Interesting last few days that gave me a real flush of nostalgia. Firstly someone I used to go to school with got in touch for the first time in over 10 years. I’m usually quite critical of Facebook (even though I am on it), but in this case, I would never have re-connected with this person after such a long time. It’s really cool to see the reaction when you tell them you’ve been married for 10 years, have two boys, one of which is nearly ten!

On the other hand, you have the surprise of finding out this person has a daughter and lives near to where you were born and spent the first 20 years of your life. Amazing! It’s really given me a warm feeling to know this person is doing very well and also that they have fond memories of our time together at school!

The other blast from the past was last night at the Manchester Academy. I went to see Extreme, the first time they’ve been in Manchester since 1995.  They seemed genuinely moved by the reaction they got from the crowd, which is always a good thing to see. I didn’t really know any of the new stuff they played, but they put on a great show in a small venue, so a good night – with the exception of ringing ears when I came out!

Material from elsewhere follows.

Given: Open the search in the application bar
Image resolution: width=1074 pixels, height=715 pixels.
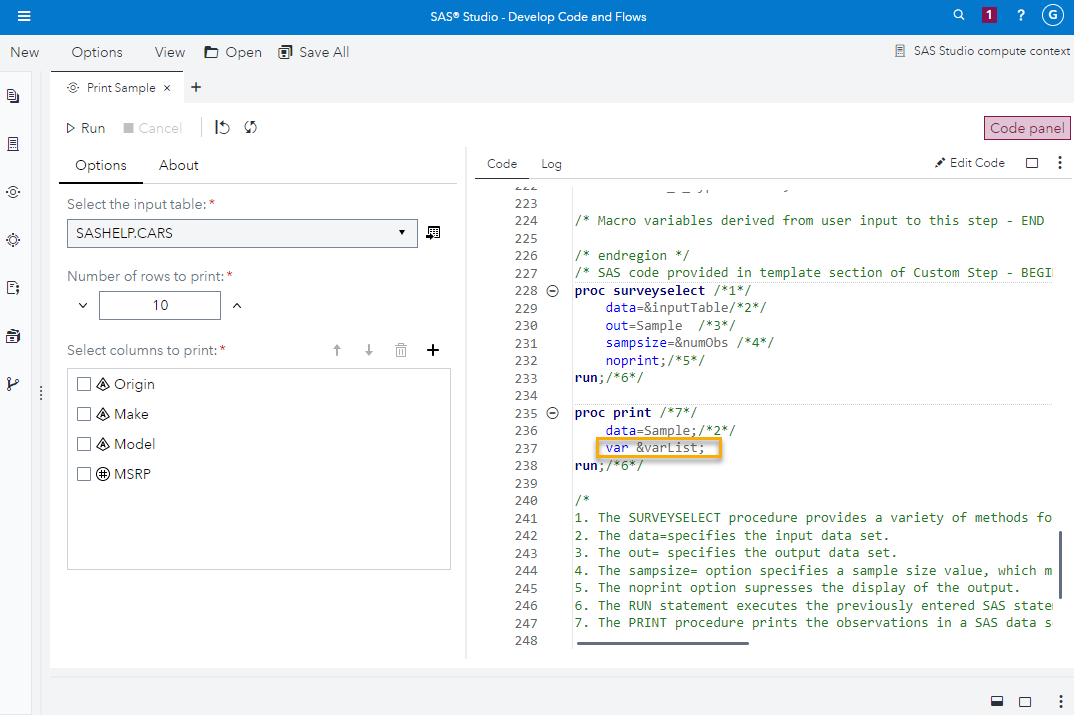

For pics of the gig, visit the usual place.

06-Nov-08

Another horrendously long time since my last blog post. I did of course leave MMU for pastures new, and it’s the best move I’ve ever made. I felt drained in my old post, stressed, devalued etc. but my new post has given me a massive shot of new life. I’m now VMWare VCP certified, I’ve submitted my BrainShare ’09 paper and things are going well.

Writing this in deepest Luton as I’m with a customer and Novell tomorrow as we try to sort out a long standing issue. Hopefully all goes to plan and I’m not leaving for home when it’s gone dark!